Photo of the month – December 2021

[German version]

A host of guardian angels came down!

In this season of Advent, where we are filled with a sense of spirituality, hope and a belief in a better world, we have found proof not only that guardian angels really exist, but also that they were absolutely on the ball this time. So how did we come to this conclusion? Because the driver of this articulated truck escaped injury.

He certainly got the fright of his life, and perhaps he has come round to the idea that sheer weight does not make a load secure. But sadly, this superstition (that’s so heavy that it simply can’t slip) is well entrenched. Sometimes it seems that the human imagination is not capable of grasping that a mass that cannot be moved by a person is perfectly able to move on its own, and particularly so during a braking maneuver. The fact that 400 to 500 horsepower (and sometimes more) are available for transporting the load and that the latest generation of disc brakes are used for braking seems to be quickly forgotten. Perhaps a load-securing course would remind people and even hammer it home so that it is not forgotten.

By starting with this picture, we are working our way backwards, i.e. starting with the consequences. To give our readers a better idea of how this end wall came to be destroyed, here are the “culprits”.

Unfortunately, we do not have all the documentation for this case, so we will have to improvise a bit. In Figure 2, we can see pipes that were stacked using intermediate dunnage. But at the moment, we can’t see the counterpart of this dunnage on the loading bed. We don’t know exactly how the pipes were stowed there…

Figure 3 suggests that there were only two pieces of dunnage, one on the loading bed and one under the second layer. But Figure 4 sheds some light on the matter:

Here, we can clearly see that the bottom layer has slipped off the dunnage, which is now lying behind the pipes. However, we have no idea where the rearmost dunnage from the upper layer is (if indeed it ever existed). And we also don’t have any pictures where we could look for any marks that may be present that would indicate slippage.

Load securing:

25 tonnes of pipes, seven in total weighing 3.6 tonnes each, were “secured” with tie-down lashings. We don’t know how many belts were used, but we assume that there were 8 or at most 10 tie-down lashings. The really interesting thing here is the coefficient of friction, because we are dealing with steel with a film of rust, resting on sawn softwood, which is in turn resting on textured, coated board with sheet steel inserts. If there was no dunnage at the rear of the second layer, then the friction pair at this point is steel on steel coupled with steel on softwood in places. The dunnage has slipped on the loading surface and on the load itself. The pipes certainly slipped off the dunnage at the rear and were able to generate or maintain sufficient kinetic energy relative to the loading bed to destroy the end wall and penetrate the driver’s cab. Given the rather unfavorable friction pairing, we assume a maximum coefficient of friction μ of 0.3. At a pre-tensioning force of 800 daN (STF 400 daN) per lashing, we get 8000 daN x 0.3 = 2400 daN of securing force with 10 lashings (ignoring the angles). However, this load would have required 12,500 daN of securing force (25 t x0.5 = 12,500 daN).

Securing to the sides:

We have another fundamental problem here. The nails in the wooden wedges are the only way in which the load is secured to the sides. These provide a maximum of 400 daN securing force with the following provisos:

• Nails of at least 5 mm diameter must be used,
• The nails must penetrate through the wedge to a depth of at least 5 cm,
• The nails must penetrate into the underlying surface by at least 4cm,
• One nail must be driven in as a tension nail and
• A maximum of two nails must be driven in as holding nails.

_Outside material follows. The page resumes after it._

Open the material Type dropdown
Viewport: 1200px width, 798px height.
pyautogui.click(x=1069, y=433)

The tension nail ensures that the wedge is in contact with the load and the two holding nails “secure” the load. Given that two wedges are used, this yields 1600 daN of securing force to the sides (but also only on the dunnage). This load requires 12,500 daN of securing force to the sides, in which case around 13 % of the securing force has been provided by the wedges.

Note on nails in wedges:

If more than three nails of the size given above are driven into wedges, this impairs their stability. There is a risk of them splitting.

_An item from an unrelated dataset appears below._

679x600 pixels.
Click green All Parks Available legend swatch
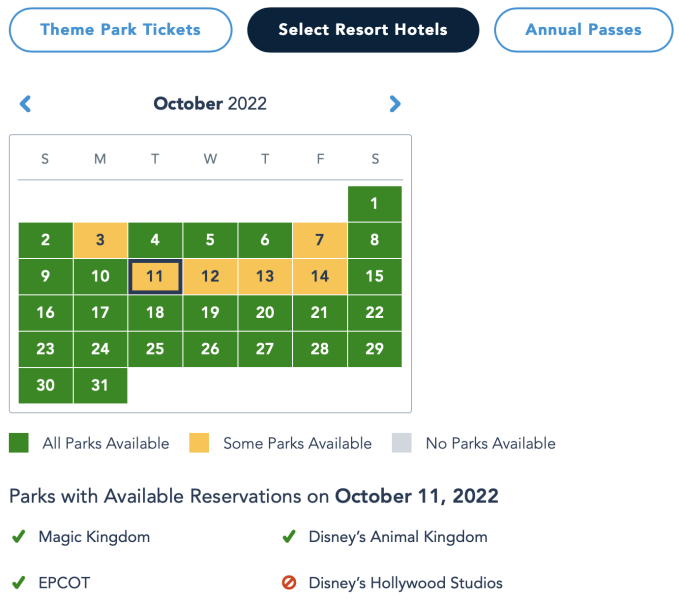click(x=19, y=443)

How would we have secured the load?

• The pipes would have rested on sandwich elements (anti-slip material / wood / anti-slip material).
• Wedges would certainly have been used as a safety measure during loading and unloading.
• Both layers would have been secured to the sides with four loop lashings each. (See Diagrams 1a and 1b)

• High point and line loads are to be expected, so it is essential to use heavy-duty anti-slip material.
• Pre-tensioning the loop lashings adds another 3200 daN of pre-tensioning force, which gives a securing force of 1920 daN, but this is strictly kept in reserve.
• We would use direct lashings to take care of the missing 5000 daN of securing force to the front. To achieve this, we have always built an artificial end wall in past Photos of the Month. This would also be an option here, although it would involve a considerable amount of effort. However, this load opens up another securing option.
• We need four chains, each of which is a good three meters longer than the load, and maybe four lifting slings.
• An even front face to the load is established in the first and second layers.
• Two chains per layer are passed through the outer pipes and passed around a piece of squared lumber or attached with a sling to the piece of squared lumber lying or hanging in front of the load. (See Diagram 2)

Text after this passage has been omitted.